Combinamos certinho, ele me passou o endereço, e fui lá entregar Cacau num sábado de manhã. Dei os mesmos alertas que à família anterior, que a buscaria se houvesse qualquer probelma. Era uma casa um tanto menos favorecida materialmente que a anterior. Na segunda-feira seguinte seria a segunda dose da vacina v10 da Cacau e deixei combinado de ir buscá-la. Qualquer problema já a devolveriam.
Qual não foi minha surpresa, ao chegar e perguntar à mãe do aluno, e ela muito mais receptiva, dizer que a Cacau era ótima, muito dócil, estava dando tudo certo. Só me pediu se poderia comprar uma casinha, pois não tinha condições. Comprei a casinha, levei pra vacinar, comprei coleira com medalhinha de identificação com o telefone celular dela.
A fui decolver quando o aluno, Davi, estava chegando da escola. Ele literalmente deu alguns pulos de alegria quando me viu tirar do porta malas do meu Uno Mille a casinha da Cacau. Grande, de compensado de TetraPak. Mas o suficiente para ela se esquentar. Adicionei um colchonete que já usava no meu apartamento, que coube perfeitamente dentro da casinha.
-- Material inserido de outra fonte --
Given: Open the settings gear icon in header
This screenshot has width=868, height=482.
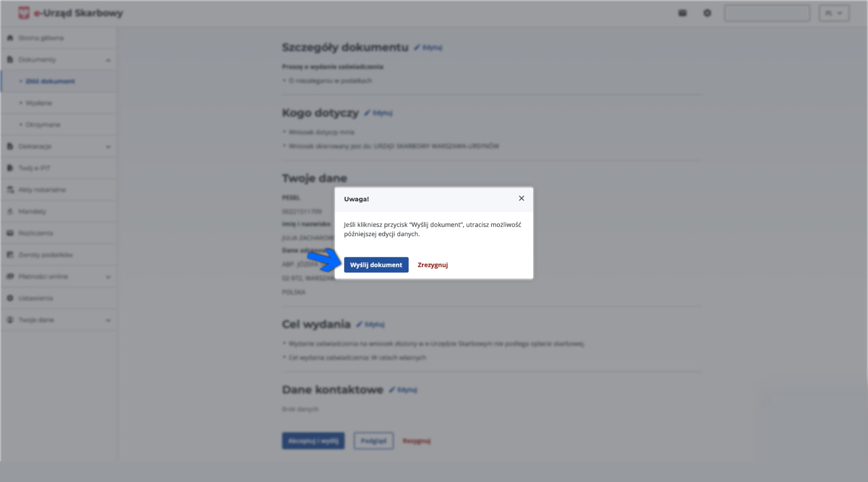Looking at the screenshot, I should coord(707,13).
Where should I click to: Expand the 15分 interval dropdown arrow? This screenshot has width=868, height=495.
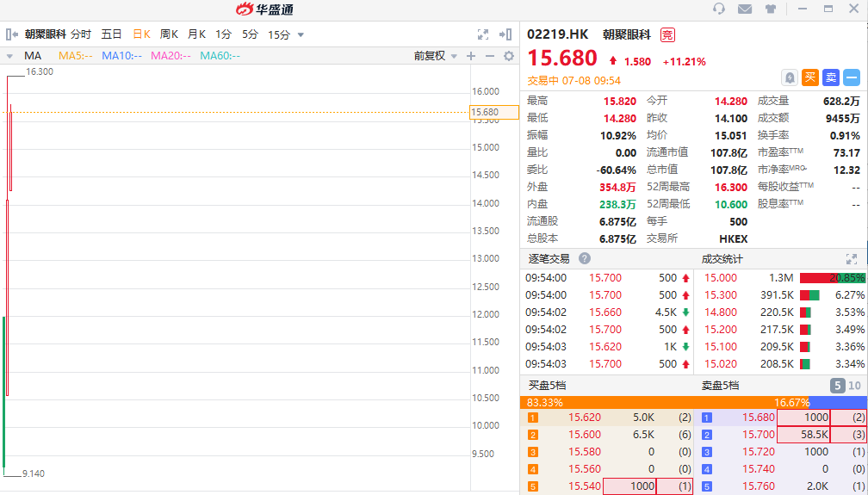301,35
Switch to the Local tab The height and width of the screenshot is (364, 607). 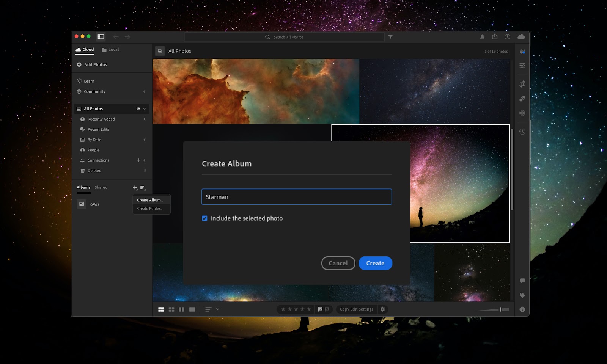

Há um mês "Maria Encrenca" estava na rua, passando frio e fome, sendo agredida por bêbados. Hoje, Cacau está vacinada, vermifugada e medicada, em uma casinha quentinha e fofa, cuidada por uma família, e especialmente por um menino de onze anos chamado Davi. E o fato de que eu de alguma forma propiciei que todo esse bem acontecesse a Cacau me traz profunda alegria e a sensação de que vim ao mundo para fazer coisas deste tipo, e que mais coisas assim quero fazer. É este tipo de história que quero contar a respeito de minha vida e de minha presença neste mundo. Espero que Deus me ajude a ter muitas mais histórias como essa para contar.